Mas será que Lady Gaga não está levando seu estilo longe demais? "Alejandro", single mais recente da cantora, a princípio parece ser um de seus trabalhos menos ambiciosos. A letra é especialmente vaga; e os empréstimos tomados de Madonna são numerosos. Exageros seriam de se esperar, mas o mais notável são os momentos entre extremos. A certa altura, a cantora – quase nunca vista sem uma roupa que pareça criação de um inventor maluco – surge de calcinha e sutiã cor de carne, franja loira platinada, lábios vermelhos e pele de porcelana. Nela, até a simplicidade é radical.

Lady Gaga também apareceu na capa da Rolling Stone americana, no mês passado, posando com um sutiã que trazia metralhadoras grudadas – semelhante a um outro usado por ela numa parte do vídeo de "Alejandro" – sendo brandidas contra algum inimigo invisível. É provocativo, mas, em se tratando dela, talvez um pouquinho ideológico demais. Convenhamos, a única pessoa com quem Lady Gaga está em guerra é consigo mesma.

As armas não são o mais importante, no entanto. O que mais se vê na foto é pele. Não em exibição lasciva, mas significativa.

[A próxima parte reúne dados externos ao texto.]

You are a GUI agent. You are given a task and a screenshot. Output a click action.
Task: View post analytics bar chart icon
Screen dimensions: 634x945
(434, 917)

No artigo da Rolling Stone, falando sobre ter tirado a roupa no clipe de "Alejandro", Lady Gaga disse: "Sou apenas eu mesma ali, e as pessoas vão ver que o que está por baixo de tudo ainda sou eu".

É provavelmente a primeira vez que Lady Gaga reconhece que há vida, respiração e um organismo sob sua aparência hiperestilizada, e que sua carne tem seus próprios instintos. Talvez ela tenha gasto tanto tempo e energia construindo escudos exteriores que eles agora começam a fortalecer seu íntimo também. Essa nudez, essa nova força – um ideal Lilith, talvez – é um passo importante na direção do sentimento. Ou talvez a pele seja apenas mais uma fantasia.